最近は、自分の家の家紋を知らないという方が増えてきています。私も、ご先祖調査に付随して、家紋も調べてお教えすることが多くなってきました。

”家紋でルーツが分かる”という本がありますが、一概にそうとは言い切れません。

お墓もそうですが、家紋についても支配者階級から一般庶民に広まっていくのは、江戸期の高度経済成長時代といわれている元禄の頃からです。

逆にいうと、祖先を探る情報として役に立つのは、それ以前から用いられていたと思われる家紋ということになります。

庶民に広まるにつれて、装飾に凝るようになってきたともいえますので、以前から用いられてきた家紋ほどシンプルなものが多いようです。だいいち、戦場で敵味方をはっきりさせるには、あまり装飾豊かなものは不向きでしょう。
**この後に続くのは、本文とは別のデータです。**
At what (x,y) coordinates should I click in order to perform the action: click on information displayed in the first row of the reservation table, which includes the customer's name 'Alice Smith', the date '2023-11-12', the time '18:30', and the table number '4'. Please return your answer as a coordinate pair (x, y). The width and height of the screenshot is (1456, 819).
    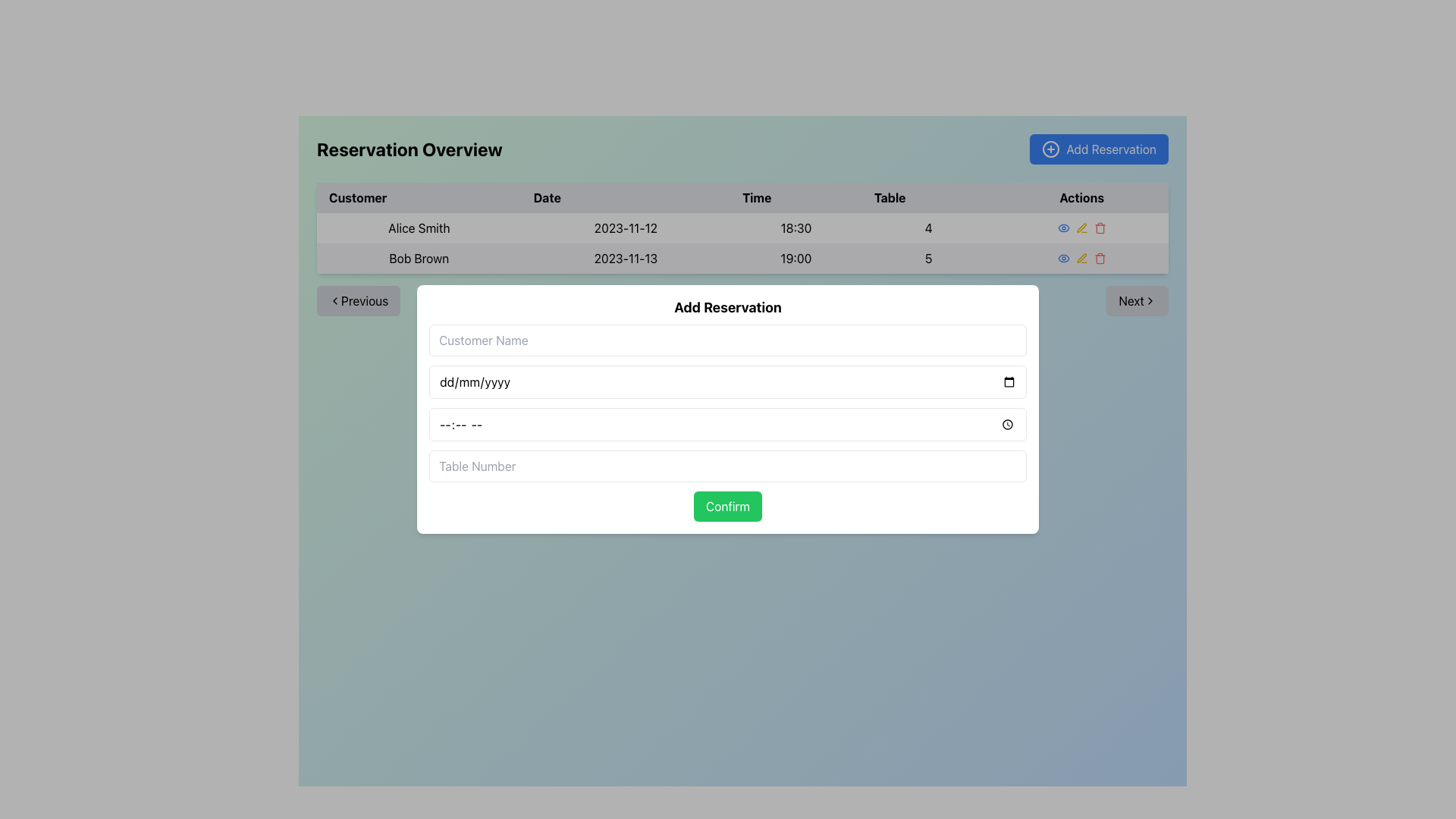
    Looking at the image, I should click on (742, 242).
また、家紋に”丸”が付くようになったのは、元禄期の天下泰平の時代の象徴ともいわれます。古くからの家紋には”丸”はなかったというわけです。

さらに、女紋として「揚羽紋」が伝わっている家が特に西日本地域には多いのですが、これは平家の女系の流れであることを示している場合が多いのです。

以上のようなことを注意して家紋を見ると面白いかもしれませんね。